Listeners can also design their utterances in order to enhance comprehensibility in dialogues. Verbally, listeners do this by providing feedback while another interactant is speaking. These feedback cues usually come in the form of minimal verbalizations. For example, an “okay” or “mmhm” may signal to the speaker that an utterance has been understood, and at the same time serve the function of active listening (Yngve, 1970). In addition to signaling understanding, these minimal verbalizations also serve the interactional function of letting an interactant know whether or not he or she should continue speaking (Young & Lee, 2004). Therefore, listeners enhance intersubjectivity in dialogues at the content level—by displaying understanding (or nonunderstanding)—and at the interactional level—by taking part in the management of turns and floor contributions.
Social Context
The ways in which interactants organize dialogues while maintaining understanding reflect the larger social context in which communication takes place. Social context is important to the analysis of dialogues because communication is fundamentally about people, and the real‐life situations they are faced with (Malinowski, 1923). Aspects of social context include anything from the physical setting—for example, a hospital or dining room—to the institutional roles and social categories of the interactants—for instance, the relationship between doctor and patient or mother and daughter. Aspects of social context shape dialogues in many ways. The physical setting of a dialogue may compel interactants to communicate in a particular manner. For example, being in the confines of a library may oblige interactants to talk quietly, while speaking with increased voice amplitude is more socially acceptable in a bar or loud restaurant. Moreover, institutional roles sometimes dictate the flow of information in dialogues. For instance, a judge determines what is said and when it is said during courtroom deliberations. In a similar vein, a moderator during a televised debate allocates turns and organizes the dialogue according to a list of predetermined topics. Many more examples can be given, but the upshot is that everything said and done in dialogues can be understood in terms of its social context. This is true at the most micro levels of a dialogue. So, for example, an interactant can refer to herself or himself as “we”—instead of “I”—to bring authority to what is being said, as in “We do not accept your opinion,” as opposed to “I do not accept your opinion.” In a different social context, a “we” can be used to displace blame, as in “We have made the wrong decision,” as opposed to “I have made the wrong decision.” Accordingly, dialogues—including the meanings and functions of language—are intimately connected to social context. The idea that a dialogue is both a product of, and catalyst for, social context can be extended to psychological states. The work of discursive psychologists, for example, has shown that psychological or cognitive states (e.g., anger or recalling an experience) are constituted in and through dialogic exchanges, and reflect the normative actions and activities of social contexts (see Lester & O'Reilly, 2018).

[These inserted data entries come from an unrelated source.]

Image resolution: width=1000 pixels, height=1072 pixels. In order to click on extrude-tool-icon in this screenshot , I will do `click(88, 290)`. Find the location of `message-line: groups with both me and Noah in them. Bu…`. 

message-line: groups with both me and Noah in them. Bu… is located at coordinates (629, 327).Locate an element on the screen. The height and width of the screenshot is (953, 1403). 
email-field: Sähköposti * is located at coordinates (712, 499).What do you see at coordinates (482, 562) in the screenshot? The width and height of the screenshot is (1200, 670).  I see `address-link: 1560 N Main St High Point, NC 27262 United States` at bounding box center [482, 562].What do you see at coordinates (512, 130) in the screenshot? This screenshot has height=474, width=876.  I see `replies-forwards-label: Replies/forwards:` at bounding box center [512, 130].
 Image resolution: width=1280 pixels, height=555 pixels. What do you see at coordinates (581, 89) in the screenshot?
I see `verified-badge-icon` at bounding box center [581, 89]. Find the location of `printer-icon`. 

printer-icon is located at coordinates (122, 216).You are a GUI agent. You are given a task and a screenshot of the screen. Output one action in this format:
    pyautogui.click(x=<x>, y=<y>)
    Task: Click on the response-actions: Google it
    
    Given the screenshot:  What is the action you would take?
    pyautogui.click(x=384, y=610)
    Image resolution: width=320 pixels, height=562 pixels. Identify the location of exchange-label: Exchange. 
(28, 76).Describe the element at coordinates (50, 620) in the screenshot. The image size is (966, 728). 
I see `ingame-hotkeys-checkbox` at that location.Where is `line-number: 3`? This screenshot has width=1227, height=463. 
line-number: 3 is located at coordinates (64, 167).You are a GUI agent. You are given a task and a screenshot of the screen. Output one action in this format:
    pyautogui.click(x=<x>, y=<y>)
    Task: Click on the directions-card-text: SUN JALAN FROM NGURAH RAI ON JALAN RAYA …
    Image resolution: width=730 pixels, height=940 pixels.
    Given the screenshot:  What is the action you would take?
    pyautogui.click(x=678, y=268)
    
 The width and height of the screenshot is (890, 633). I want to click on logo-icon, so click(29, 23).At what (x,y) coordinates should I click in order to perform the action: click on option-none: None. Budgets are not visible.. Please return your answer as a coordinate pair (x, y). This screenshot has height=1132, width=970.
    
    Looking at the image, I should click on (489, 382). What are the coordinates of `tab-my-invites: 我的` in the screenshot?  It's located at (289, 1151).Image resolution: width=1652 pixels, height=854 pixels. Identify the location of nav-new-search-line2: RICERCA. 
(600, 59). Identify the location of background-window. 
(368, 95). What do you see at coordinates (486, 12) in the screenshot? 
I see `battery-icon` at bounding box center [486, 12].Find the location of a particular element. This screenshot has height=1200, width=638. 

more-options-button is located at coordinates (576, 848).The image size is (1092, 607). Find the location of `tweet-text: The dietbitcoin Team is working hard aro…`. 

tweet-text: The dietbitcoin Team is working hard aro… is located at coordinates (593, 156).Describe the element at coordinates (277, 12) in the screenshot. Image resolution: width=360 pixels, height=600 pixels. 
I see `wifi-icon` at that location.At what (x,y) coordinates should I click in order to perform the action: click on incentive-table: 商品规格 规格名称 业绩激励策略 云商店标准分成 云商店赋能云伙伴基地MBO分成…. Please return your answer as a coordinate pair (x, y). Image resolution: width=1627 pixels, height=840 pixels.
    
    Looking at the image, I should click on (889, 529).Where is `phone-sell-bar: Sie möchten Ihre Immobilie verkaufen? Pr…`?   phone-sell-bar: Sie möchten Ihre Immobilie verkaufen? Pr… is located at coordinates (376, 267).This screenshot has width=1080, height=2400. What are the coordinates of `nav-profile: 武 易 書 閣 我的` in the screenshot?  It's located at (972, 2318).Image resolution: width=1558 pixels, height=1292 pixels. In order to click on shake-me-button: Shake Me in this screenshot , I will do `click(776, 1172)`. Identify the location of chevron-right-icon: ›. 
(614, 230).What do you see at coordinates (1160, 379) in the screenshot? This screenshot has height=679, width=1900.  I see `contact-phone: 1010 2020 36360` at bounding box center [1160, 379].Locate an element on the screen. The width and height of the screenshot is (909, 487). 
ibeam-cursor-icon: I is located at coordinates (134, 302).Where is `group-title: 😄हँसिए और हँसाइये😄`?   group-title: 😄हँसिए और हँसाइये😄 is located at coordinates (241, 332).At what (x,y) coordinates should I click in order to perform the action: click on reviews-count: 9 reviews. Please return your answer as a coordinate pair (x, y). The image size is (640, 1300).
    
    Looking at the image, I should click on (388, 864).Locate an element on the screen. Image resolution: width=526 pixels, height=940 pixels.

The methodologies used to understand the relationship between dialogue and social context can be categorized into two, sometimes overlapping, domains of inquiry: a priori and data‐driven approaches. In a priori approaches, the researcher identifies, or is aware of, particular aspects of social context that are believed to be important to a dialogue. For example, the political history of a country, say South Korea, may be used to make observations about the reasons why a Korean dialogue participant is communicating in a particular way. That is to say, the dialogue is investigated with the “a priori” understanding that the political history of South Korea is omnirelevant to the ways in which the South Korean participates in a dialogue. Methodologies that are associated with a priori approaches include critical discourse analysis and social psychology. In data‐driven approaches, being Korean can be discussed as an observational finding if the researcher can show—in and through the organization of a dialogue—that this cultural identity is demonstrably relevant to the interactants. In other words, Korean is only one of many social categories that an interactant belongs to (e.g., male/female, teacher/student, husband/wife, Asian/non‐Asian), and it is the responsibility of the researcher using data‐driven approaches to show how any given social category is relevant to the local, situated practices of participating in a dialogue. Methodologies that are associated with data‐driven approaches include, but are not limited to, discursive psychology and conversation analysis.
Conclusion
Dialogues can be understood by looking at three intersecting themes: organization, intersubjectivity, and social context. An examination of one theme often requires an understanding of the other two. This is because, despite possessing a complex, internal structure for which interaction and meaning are managed, dialogues are situated in the real‐life experiences of people. The analysis of dialogue aims to understand this complex interplay between interactional structure and social reality. While investigating the organization of talk and interaction is a discipline in its own right, no examination of spoken interaction is fully complete without an understanding of how people fit into the, as it were, dialogic equation.